Team building fostered a cohesive climate where each individual felt
significant and supported by others on the staff. The climate
encouraged cooperative action rather than individual competition for
rewards or recognition and goals arrived at through consensus rather
than compromise or imposition.
The leaders focused on the solution, ability to respond and cope,
and the present and immediate future.
The leader believed that everyone could be a winner, desired to
learn and grow, needed a safe and accepting social context, and had
ability. The leader knew how to listen, defused anger through
Transactional Analysis, avoided advice giving, trusted people,
allowed a wide variety of choices and opinions, gave consistent,
regular small praise and positive notice, shared feelings and
problems, took people seriously, and shared tasks and
responsibilities.
Leaders determined types of leadership through use of The Leadership
Chart. In building teamwork, the leaders used awareness, evaluation,
initiation, implementation, and adoption. The change process became
easier to manage with employee involvement and leader knowledge of
the resistance curve.
Webbing determined areas of problems to be addressed. Storyboar ding
creatively suggested solutions and qualified priorities.
Role-Plays
The worst case role-play assisted development of recognition of
attitudes through stimuli and responses and developed skills of
dealing with difficult people and recognition of self and others.
All participants took part in webbing and storyboarding the
leadership role to correct this attitude problem.
Webbing determined the details of specific problem areas. The
storyboard was a technique for creative, positive brainstorming.
Participants stopped thinking critically and began to let creative
ideas flow and build upon each other.
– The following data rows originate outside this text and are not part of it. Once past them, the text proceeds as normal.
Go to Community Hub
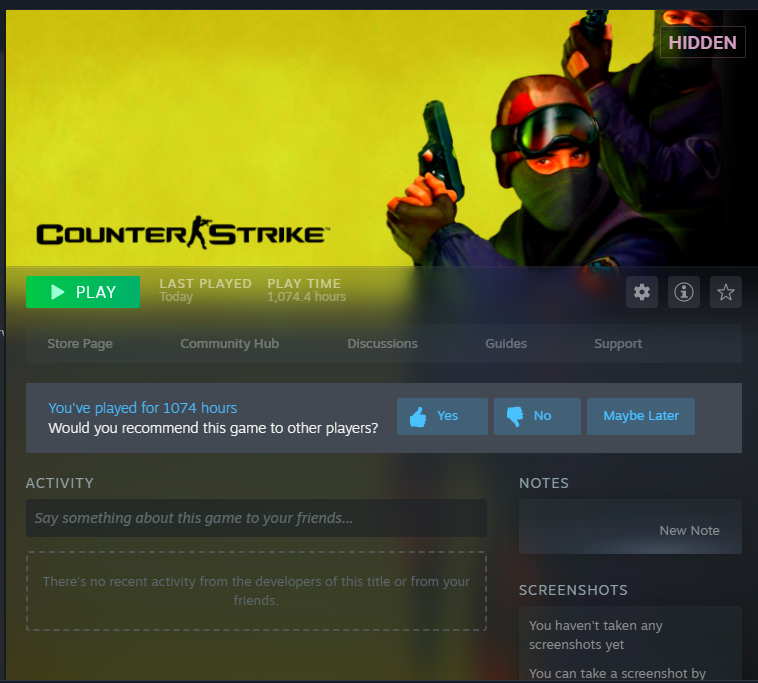Screen dimensions: 758x683 click(229, 344)
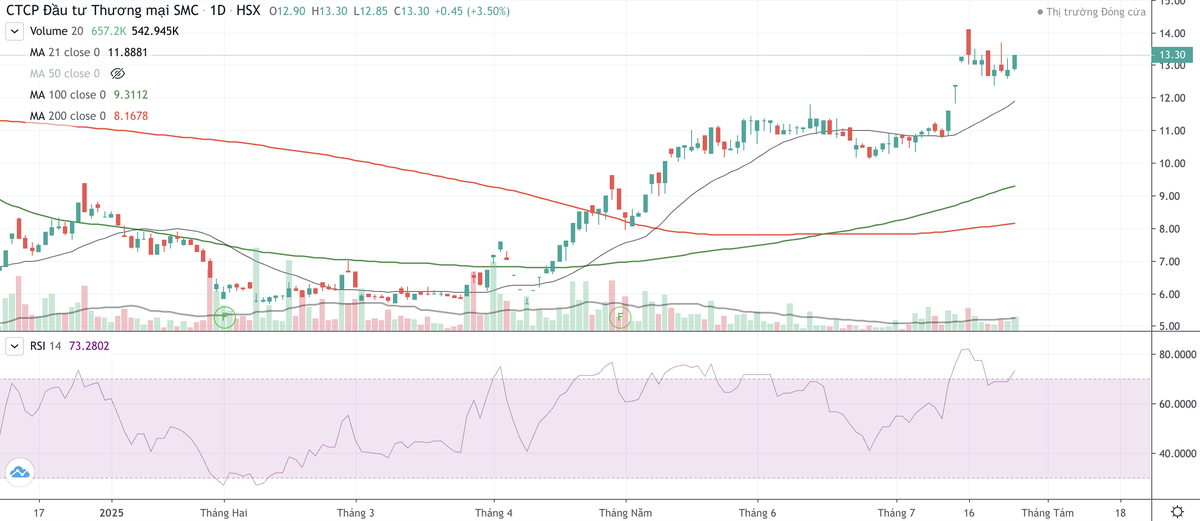Click the Thị trường Đóng cửa status text
Image resolution: width=1200 pixels, height=521 pixels.
(x=1096, y=12)
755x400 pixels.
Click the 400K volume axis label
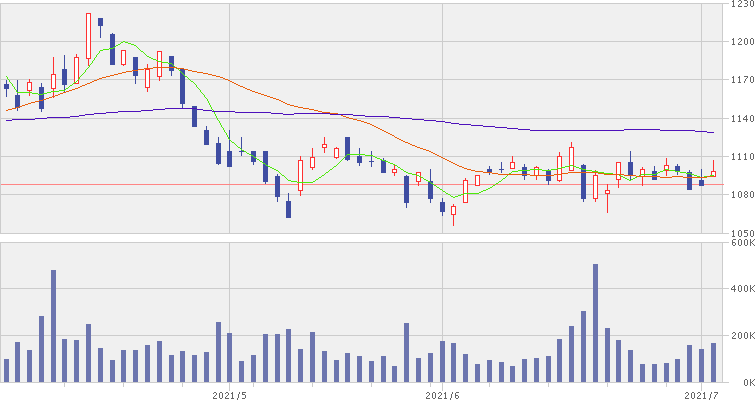[x=741, y=289]
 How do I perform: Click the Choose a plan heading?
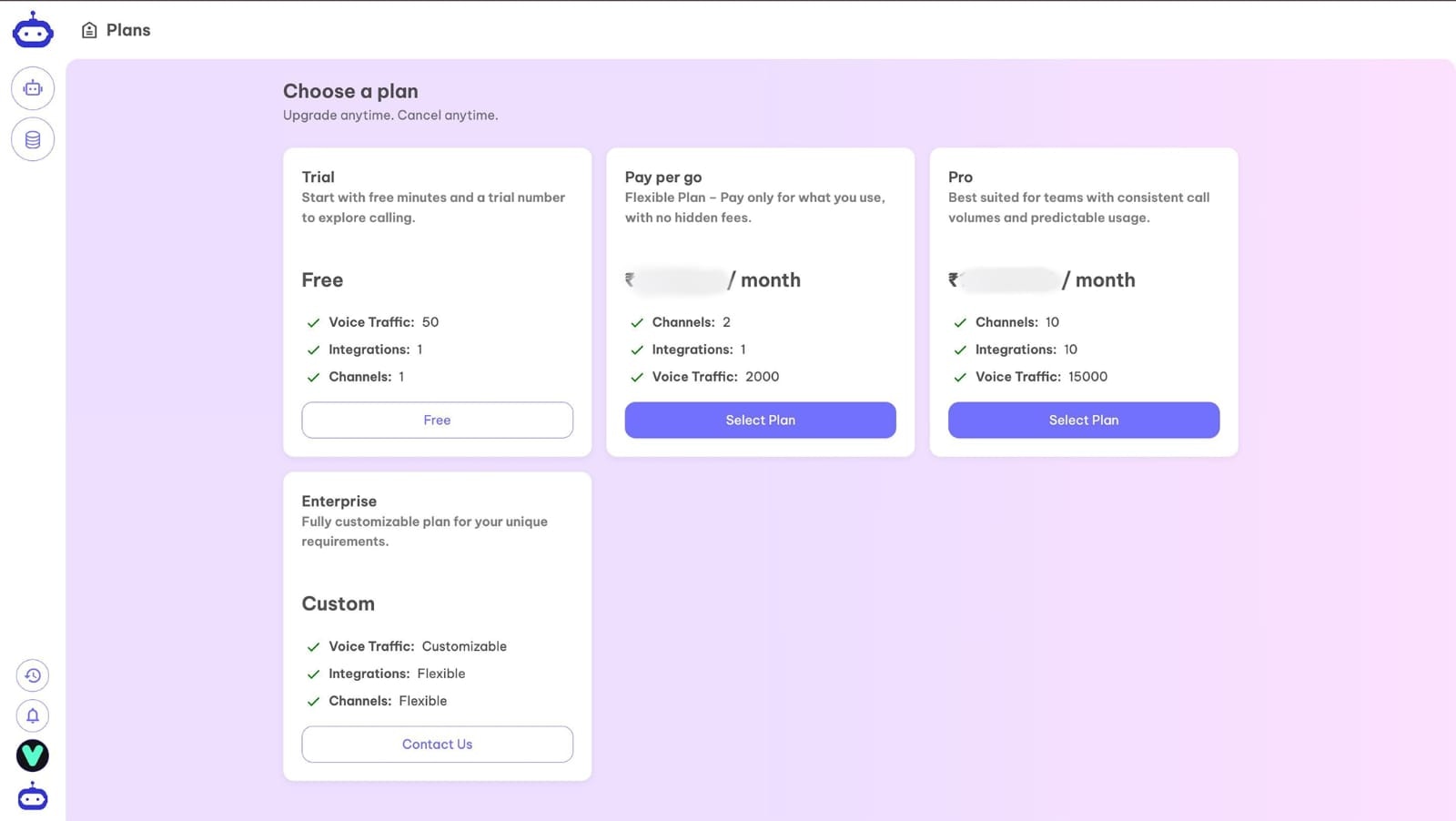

This was an accelerated method
of communication and had an unbiased facilitator as was required for
expediting the storyboard.
Participants in the best case role-play practiced leadership skills
involved in team communication and saw the results of webbing and
storyboarding. All companies had the opportunity to use the brains
of each and every person employed. Storyboarding allowed new ideas
to surface and brought fun and involvement to the workshop. The
competition had the ability to outspend but not the ability to
out-think the brains of a people smart/competition wise company.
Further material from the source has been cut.